Dose adjustment or interval modification, including renal and/or hepatic disease adjustments and pharmacokinetic/ pharmacodynamic reasons.

Switching from intravenous to oral administration.

Changing the empirical therapy because of inappropriateness (i.e. substitution with a more appropriate antimicrobial to optimise efficacy or toxicity, change to equivalent most cost-effective regimen).

Therapeutic de-escalation (switching the drug to an antibiotic with narrower antimicrobial activity spectrum upon identifying the infecting pathogen).

Therapeutic escalation (switching the drug to a broad spectrum antibiotic because the pathogens identified are resistant to administered treatment).

Discontinuation due to excessive duration (days of therapy beyond the indicated duration of therapy without any clinical reason for a lengthened course)

Discontinuation because a lack of indication to proceed (i.e. use of antimicrobials for non-infectious syndromes or or antibiotics for non-bacterial infections, palliative situation).

Deleting an antibiotic of the complete treatment due to use of redundant antimicrobial therapy.

Other interventions: therapeutic drug monitoring, interactions, allergies, etc.

To assess the potential impact of PIs, we utilised the CLEO tool[27], a comprehensive tool assessing clinical, economic and organisational impact of PIs which has been developed, validated and was reliable and feasible for use in routine clinical practice.

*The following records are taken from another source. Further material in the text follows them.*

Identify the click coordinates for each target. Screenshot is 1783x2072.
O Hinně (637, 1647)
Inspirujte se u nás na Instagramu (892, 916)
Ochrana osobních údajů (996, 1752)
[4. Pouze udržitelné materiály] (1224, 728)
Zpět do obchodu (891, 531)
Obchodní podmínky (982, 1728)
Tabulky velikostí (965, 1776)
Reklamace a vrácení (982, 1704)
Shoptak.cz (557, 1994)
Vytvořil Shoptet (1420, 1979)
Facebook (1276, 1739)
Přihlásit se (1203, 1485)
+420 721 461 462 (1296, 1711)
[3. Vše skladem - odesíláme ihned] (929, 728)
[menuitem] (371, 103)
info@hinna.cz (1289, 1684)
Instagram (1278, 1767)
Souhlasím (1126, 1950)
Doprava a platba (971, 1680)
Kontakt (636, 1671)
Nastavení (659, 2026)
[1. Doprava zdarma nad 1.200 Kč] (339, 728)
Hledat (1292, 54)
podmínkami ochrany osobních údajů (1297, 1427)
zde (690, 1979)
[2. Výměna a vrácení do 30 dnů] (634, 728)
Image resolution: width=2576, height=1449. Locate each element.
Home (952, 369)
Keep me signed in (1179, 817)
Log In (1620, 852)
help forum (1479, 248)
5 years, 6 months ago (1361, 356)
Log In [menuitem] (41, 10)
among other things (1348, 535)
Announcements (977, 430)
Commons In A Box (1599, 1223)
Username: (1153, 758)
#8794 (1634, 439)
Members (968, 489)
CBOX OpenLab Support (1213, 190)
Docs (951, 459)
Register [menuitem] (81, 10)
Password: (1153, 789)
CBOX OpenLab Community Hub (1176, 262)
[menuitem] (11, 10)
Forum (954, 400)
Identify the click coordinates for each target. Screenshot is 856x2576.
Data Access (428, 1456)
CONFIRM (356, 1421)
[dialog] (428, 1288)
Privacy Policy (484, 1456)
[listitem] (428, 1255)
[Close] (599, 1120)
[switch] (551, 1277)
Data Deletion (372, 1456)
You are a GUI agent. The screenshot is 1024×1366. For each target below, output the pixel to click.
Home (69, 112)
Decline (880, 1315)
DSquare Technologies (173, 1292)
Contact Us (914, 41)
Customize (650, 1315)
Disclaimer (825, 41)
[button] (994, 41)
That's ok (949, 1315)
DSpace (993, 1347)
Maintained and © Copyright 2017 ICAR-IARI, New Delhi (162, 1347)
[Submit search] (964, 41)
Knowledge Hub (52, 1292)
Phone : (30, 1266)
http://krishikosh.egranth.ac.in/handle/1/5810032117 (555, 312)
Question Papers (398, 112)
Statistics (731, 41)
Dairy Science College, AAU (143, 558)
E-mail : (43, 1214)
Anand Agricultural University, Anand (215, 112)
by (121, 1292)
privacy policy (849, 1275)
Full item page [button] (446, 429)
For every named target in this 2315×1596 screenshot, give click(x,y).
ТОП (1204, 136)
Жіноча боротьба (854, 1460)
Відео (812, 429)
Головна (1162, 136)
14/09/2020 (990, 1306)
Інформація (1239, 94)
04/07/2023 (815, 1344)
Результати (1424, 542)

Clinical and economic outcomes of antimicrobial stewardship programmes

To evaluate changes in hospital use of antimicrobial agents based on consumption[28] for intervention versus preintervention period, we used mean defined daily dose (DDD) per 1000 patient-days (AUD), calculated as follows: [Total dose (grams) of antimicrobial used / DDD x Total days of hospital stay] x 1000. DDDs were calculated using World Health Organization (WHO) definitions. We also analysed the expenditure reduction for intervention versus preintervention period calculated according to hospital’s acquisition direct cost, as well as, antimicrobial resistance (MRSA, extended spectrum beta-lactamase phenotypes (ESBL) in Escherichia coli and Klebsiella pneumoniae, Carbapenemase-producing Enterobacteriaceae, multidrug-resistant Pseudomonas aeruginosa) and Cl.difficile.

Statistical analysis

Descriptive statistics were used to evaluate the characteristics of the sample. Qualitative variables are expressed as relative and absolute frequency distributions. Continuous variables are expressed as mean (standard deviation; SD) or median (interquartile range; IQR) in case of asymmetry. The χ2 test or Fisher’s exact test, as appropriate, was used to compare categorical data and the Student's t-test for normally distributed continuous variables and Mann-Whitney U test for non-normally distributed continuous variables. Statistical significance was considered if p values were less than 0.05. For the statistical analysis, the software SPSS Statistics for Windows, Version 21.0 (IBM Corp, Armonk, NY, USA) was used (https://www.ibm.com/support/pages/spss-statistics-210-available-download).

Ethics approval

The study was conducted according to the guidelines of the Declaration of Helsinki, and approved by the Ethics Committee of Jaén Province. Informed consent was obtained from all subjects involved in the study or their legal representatives.